#### [Problem details]
Copying exactly, give the lines in the material below from the one with "Tap Romina Conte" to the one with "Task: Click chat icon beside 大数据运维工程师 [海淀区]", ends included, and nothing besides.

#### [Provided data]
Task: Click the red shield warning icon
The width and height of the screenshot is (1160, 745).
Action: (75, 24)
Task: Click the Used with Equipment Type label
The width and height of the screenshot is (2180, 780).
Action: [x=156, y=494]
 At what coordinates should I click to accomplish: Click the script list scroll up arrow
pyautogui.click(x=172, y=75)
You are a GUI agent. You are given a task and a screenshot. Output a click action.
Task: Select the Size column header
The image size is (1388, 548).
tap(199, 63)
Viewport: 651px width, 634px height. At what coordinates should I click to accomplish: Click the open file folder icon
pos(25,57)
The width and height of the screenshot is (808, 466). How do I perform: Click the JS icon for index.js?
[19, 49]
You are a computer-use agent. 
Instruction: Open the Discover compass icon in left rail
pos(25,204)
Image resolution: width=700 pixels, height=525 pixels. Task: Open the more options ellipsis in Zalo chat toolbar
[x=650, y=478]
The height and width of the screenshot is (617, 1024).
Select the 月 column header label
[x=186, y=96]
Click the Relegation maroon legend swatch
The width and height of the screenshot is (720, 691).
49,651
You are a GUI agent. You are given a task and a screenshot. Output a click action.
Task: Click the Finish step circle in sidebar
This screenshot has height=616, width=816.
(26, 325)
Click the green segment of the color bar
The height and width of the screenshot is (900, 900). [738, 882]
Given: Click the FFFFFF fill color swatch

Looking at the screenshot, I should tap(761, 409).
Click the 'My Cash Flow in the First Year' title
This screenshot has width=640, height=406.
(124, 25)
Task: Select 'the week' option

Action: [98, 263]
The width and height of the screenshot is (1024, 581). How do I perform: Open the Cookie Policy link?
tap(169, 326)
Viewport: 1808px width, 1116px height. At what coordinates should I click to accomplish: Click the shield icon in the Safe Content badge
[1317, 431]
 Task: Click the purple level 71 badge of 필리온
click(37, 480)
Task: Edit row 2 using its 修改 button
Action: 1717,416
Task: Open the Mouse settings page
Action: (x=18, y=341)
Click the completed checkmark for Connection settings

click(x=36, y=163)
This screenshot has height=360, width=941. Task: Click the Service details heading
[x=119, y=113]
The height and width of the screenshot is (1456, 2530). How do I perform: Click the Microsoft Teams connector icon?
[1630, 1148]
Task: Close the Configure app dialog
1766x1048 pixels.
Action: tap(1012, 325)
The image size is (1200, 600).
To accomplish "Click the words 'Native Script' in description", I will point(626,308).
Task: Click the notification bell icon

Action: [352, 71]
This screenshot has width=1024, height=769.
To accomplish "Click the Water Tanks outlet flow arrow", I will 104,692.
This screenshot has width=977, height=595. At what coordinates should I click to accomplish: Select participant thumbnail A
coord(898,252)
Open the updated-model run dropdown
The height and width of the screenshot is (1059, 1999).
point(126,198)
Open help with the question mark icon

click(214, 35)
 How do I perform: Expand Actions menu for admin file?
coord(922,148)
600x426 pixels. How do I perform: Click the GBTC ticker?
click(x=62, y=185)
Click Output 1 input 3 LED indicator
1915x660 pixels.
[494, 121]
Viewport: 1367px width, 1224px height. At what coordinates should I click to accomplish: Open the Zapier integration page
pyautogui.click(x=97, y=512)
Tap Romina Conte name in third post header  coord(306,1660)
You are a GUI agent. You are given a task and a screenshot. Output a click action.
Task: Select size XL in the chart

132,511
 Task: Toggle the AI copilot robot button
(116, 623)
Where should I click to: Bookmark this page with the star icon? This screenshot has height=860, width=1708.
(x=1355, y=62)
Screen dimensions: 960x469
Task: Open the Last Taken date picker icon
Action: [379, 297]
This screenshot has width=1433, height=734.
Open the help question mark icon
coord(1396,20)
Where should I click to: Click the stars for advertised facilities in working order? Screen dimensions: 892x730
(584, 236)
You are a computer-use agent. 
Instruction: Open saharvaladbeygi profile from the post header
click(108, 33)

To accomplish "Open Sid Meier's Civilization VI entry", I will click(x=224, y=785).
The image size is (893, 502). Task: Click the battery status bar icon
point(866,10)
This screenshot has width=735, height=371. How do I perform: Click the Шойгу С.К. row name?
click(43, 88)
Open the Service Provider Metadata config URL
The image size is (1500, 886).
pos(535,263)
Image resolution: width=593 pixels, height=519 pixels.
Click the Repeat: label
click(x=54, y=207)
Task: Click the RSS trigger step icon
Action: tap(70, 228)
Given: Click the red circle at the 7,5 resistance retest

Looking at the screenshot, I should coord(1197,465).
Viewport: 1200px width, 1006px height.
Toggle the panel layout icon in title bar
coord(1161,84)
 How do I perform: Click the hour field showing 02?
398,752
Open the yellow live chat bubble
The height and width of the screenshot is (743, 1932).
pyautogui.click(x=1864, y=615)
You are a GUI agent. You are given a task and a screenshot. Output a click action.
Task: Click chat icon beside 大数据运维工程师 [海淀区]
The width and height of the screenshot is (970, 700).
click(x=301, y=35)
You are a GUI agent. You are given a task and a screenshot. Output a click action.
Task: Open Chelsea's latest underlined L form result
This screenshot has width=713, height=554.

#### [Expected output]
Tap Romina Conte name in third post header  coord(306,1660)
You are a GUI agent. You are given a task and a screenshot. Output a click action.
Task: Select size XL in the chart

132,511
 Task: Toggle the AI copilot robot button
(116, 623)
Where should I click to: Bookmark this page with the star icon? This screenshot has height=860, width=1708.
(x=1355, y=62)
Screen dimensions: 960x469
Task: Open the Last Taken date picker icon
Action: [379, 297]
This screenshot has width=1433, height=734.
Open the help question mark icon
coord(1396,20)
Where should I click to: Click the stars for advertised facilities in working order? Screen dimensions: 892x730
(584, 236)
You are a computer-use agent. 
Instruction: Open saharvaladbeygi profile from the post header
click(108, 33)

To accomplish "Open Sid Meier's Civilization VI entry", I will click(x=224, y=785).
The image size is (893, 502). Task: Click the battery status bar icon
point(866,10)
This screenshot has width=735, height=371. How do I perform: Click the Шойгу С.К. row name?
click(43, 88)
Open the Service Provider Metadata config URL
The image size is (1500, 886).
pos(535,263)
Image resolution: width=593 pixels, height=519 pixels.
Click the Repeat: label
click(x=54, y=207)
Task: Click the RSS trigger step icon
Action: tap(70, 228)
Given: Click the red circle at the 7,5 resistance retest

Looking at the screenshot, I should coord(1197,465).
Viewport: 1200px width, 1006px height.
Toggle the panel layout icon in title bar
coord(1161,84)
 How do I perform: Click the hour field showing 02?
398,752
Open the yellow live chat bubble
The height and width of the screenshot is (743, 1932).
pyautogui.click(x=1864, y=615)
You are a GUI agent. You are given a task and a screenshot. Output a click action.
Task: Click chat icon beside 大数据运维工程师 [海淀区]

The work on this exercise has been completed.